身体から物質への伝達は簡単だが、物質から物質への伝達は思っているよりも遥かに難しいこと。そんな立派な才能に思わず感嘆をし、ブライトを称賛する。
「…えっと、創造力を通わせるって何?」
「――は?」
だがブライトは自分がどれだけ難易度の高いことをしていたのかを理解していないようで、視線を逸らしながらこちらに説明を求めてきた。
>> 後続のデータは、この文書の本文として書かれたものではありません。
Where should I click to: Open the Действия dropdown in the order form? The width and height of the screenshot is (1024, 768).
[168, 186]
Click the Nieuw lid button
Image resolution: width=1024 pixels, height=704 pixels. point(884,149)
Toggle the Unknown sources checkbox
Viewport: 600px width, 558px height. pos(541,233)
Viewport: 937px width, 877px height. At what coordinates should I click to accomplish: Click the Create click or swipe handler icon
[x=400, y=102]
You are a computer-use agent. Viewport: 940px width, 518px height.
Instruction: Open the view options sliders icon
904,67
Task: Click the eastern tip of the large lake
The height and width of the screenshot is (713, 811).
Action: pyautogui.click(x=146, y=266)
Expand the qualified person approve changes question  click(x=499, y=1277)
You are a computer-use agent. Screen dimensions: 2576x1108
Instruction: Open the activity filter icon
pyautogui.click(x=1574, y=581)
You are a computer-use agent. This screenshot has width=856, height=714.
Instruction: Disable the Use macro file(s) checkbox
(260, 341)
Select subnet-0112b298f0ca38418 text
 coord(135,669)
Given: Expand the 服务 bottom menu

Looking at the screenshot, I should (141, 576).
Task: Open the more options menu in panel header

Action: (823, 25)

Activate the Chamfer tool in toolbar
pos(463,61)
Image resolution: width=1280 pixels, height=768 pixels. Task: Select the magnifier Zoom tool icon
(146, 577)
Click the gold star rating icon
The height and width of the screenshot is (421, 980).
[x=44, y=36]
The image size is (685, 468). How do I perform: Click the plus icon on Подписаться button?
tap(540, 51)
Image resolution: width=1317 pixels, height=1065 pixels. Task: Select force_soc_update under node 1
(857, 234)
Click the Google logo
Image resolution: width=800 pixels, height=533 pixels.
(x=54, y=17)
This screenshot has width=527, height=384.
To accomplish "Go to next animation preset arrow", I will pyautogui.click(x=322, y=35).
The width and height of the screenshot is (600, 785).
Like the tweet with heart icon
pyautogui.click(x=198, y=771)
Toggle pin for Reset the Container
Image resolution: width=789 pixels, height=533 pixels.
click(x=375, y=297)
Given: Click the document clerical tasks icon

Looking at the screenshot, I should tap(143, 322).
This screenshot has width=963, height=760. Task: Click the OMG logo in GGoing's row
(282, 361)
「いやいや。お前は創造力を通わせて、あのサーブを打ち込んだんじゃ……」
「そんなこと全然意識してなかったけど…?」
「嘘だろ…。無意識に創造力の伝達を行っていたのか」
ブライトは無意識のうちにそんな高等技術を行っていたらしい。
ならば、一体いつからそんなサーブが打てるようになったかを聞いてみると
「中学生の時かな? テニス部に入部して一生懸命練習をしていたら、こんなサーブが打てるようになっていたんだ」
「…部活動での実績は?」
「インターハイには何度か出場してるよ。中学も高校も部長として務めていたし…それなりには強かったと思う」
インターハイどころではない。
このサーブを見る限り、テニスでの強さは間違いなく世界レベルだ。このエデンの園が殺し合いではなく、テニスでの試合で格付けされるのなら、ブライトはSクラスに余裕で君臨できる。
「ブライト、一セットだけ俺と本気で打ち合ってくれ」
「本気って…。またさっきみたいになったら…」
「大丈夫だ。今度はこっちも気を抜かない」
ブライトは渋々それを了承して、サーブを打つ位置へと移動をした。
(…こっちも創造力を込めないと太刀打ちできないな)
手に持つラケットに創造力を通わせる。
そしてトップの位置でこちらのコートへと打ち込んだブライトのサーブを
(これでどうだ…!)
「――嘘!? 打ち返したの!?」
軽々と打ち返した。
「…だったら!!」
けれど流石はテニス部主将。
打ち返した球に食らいつき、再び弾丸のような速度の球を繰り出した。
「くっ…!?」
サーブの球よりも、僅かに速度が上がっている。しかも狙うコースは、アウトラインの線をギリギリ。これには身体も追いつかず、先制点をブライトへと渡してしまう。
「私のサーブを打ち返したのはノアが初めてだよ」
「…試合はこれからだ。こっから巻き返して見せる」
二点目からの記憶はあまり残っていない。
気が付けば、こちらが一点しか先取できていない状態で、ブライトに一セットを取られ試合は終了していた。
「負けた、か…」
「ノアはセンスがあるよ。初めてのテニスなのに、私から一点取れるなんてさ」
敗北すれば誰しも悔しがる。
しかし、ノアが感じているこの悔しさは不思議と気持ちの良いすっきりとしたものだった。殺し合いに敗北するとはまた違った敗北感。それをノアは初めて知った。
「それに…今日のノアはとても楽しそうだった」
「…そうか?」
「うん。だって、ノアはいつも難しい顔をしているでしょ? そんなノアがテニスで私と打ち合っている時だけ、本当に楽しそうにしてるんだもん」
ノアはこのように身体を動かし、誰かとスポーツで真剣勝負をするなど経験したことがなかった。勝負とは命の掛け合いで、身体を動かすのは殺し合いの時だけ。
「私は楽しそうにしているノアの方が好きだよ」
「……」
前世の人生は楽しかったのか。
ノアはそんな疑問を抱きながらも、空を流れる白い雲たちを見上げていた。